Pada sebuah fotonya yang beredar di media sosial, DF terlihat duduk di sebuah bangku panjang sendirian.
Ia mengenakan kaos lengan tiga perempat warna abu-abu lengan merah, dan menyampirkan tas di bahunya. Maskernya ia turunkan sampai dagu.
Ia mengenakan celana kargo warna krim dan sepatu kets warna hitam putih. Ia terlihat sedikit terpejam dalam foto itu.
DF kini terancam pidana penjara maksimal 20 tahun atas dugaan melakukan kekerasan dan pelecehan seksual terhadap para siswa sekolah tersebut.
DF dijerat dengan Pasal 82 Ayat 1 Undang-Undang Nomor 17 Tahun 2016 tentang Perlindungan Anak dengan ancaman hukuman antara 5 tahun hingga 15 tahun, ditambah dua per tiga dari hukuman tersebut sehingga bisa mencapai 20 tahun.
Sebelumnya, puluhan hingga ratusan orang tua murid menggeruduk Sekolah Asrama Taruna Papua di SP4 Timika, pada hari Sabtu (13/3/2021), setelah mendengar adanya kasus kekerasan dan pelecehan seksual yang dialami siswa di sekolah itu.
Para orang tua murid mendesak Yayasan Pemberdayaan Masyarakat Amungme Kamoro (YPMAK), agar mengevaluasi kembali Yayasan Lokon yang kini dipercayakan mengelola Sekolah Asrama Taruna Papua.
"Ini sudah terjadi lama, ada apa? Ataukah memang sengaja ditutupi supaya kami orang tua jangan tahu.

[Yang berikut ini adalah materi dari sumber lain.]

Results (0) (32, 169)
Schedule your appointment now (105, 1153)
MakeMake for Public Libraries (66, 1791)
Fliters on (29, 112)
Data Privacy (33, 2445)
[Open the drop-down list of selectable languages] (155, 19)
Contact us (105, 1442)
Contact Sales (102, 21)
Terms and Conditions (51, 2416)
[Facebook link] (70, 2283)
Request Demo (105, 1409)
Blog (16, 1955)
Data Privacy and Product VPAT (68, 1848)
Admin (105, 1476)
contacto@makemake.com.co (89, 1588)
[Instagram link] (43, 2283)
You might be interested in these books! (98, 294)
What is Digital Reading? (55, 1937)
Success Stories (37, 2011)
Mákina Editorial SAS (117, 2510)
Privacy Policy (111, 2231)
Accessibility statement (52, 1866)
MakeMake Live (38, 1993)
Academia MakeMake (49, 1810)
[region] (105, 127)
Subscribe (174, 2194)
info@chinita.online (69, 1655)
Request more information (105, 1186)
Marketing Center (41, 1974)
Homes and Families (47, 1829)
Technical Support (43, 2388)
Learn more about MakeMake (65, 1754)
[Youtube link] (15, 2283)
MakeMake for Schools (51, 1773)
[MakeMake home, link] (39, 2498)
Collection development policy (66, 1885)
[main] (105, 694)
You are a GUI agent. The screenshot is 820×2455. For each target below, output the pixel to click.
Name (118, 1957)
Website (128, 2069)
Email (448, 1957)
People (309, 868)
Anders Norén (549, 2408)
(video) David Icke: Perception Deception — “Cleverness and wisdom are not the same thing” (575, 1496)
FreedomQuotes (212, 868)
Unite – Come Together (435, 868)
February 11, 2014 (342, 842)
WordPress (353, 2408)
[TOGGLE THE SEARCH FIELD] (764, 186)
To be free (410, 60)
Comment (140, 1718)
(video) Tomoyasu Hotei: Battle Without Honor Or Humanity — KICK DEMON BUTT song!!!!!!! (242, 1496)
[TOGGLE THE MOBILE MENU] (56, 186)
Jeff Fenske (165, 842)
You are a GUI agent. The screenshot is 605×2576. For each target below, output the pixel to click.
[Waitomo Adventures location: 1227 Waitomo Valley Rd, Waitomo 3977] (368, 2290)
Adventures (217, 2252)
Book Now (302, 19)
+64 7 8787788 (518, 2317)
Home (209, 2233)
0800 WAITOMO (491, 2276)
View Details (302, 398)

Pengelola sekolah harus bisa jelaskan dengan baik kepada kami orang tua," kata Oktovianus Kum, salah satu orang tua murid.
Dalam waktu dekat akan ada pertemuan pengelola sekolah dari Yayasan Lokon dengan pihak YPMAK dan orang tua murid.
"Kami minta YPMAK segera mengevaluasi kinerja Yayasan Lokon karena kasus ini memalukan, mencoreng wajah pendidikan di Mimika tetapi juga memengaruhi kejiwaan anak-anak kami," kata Oktovianus.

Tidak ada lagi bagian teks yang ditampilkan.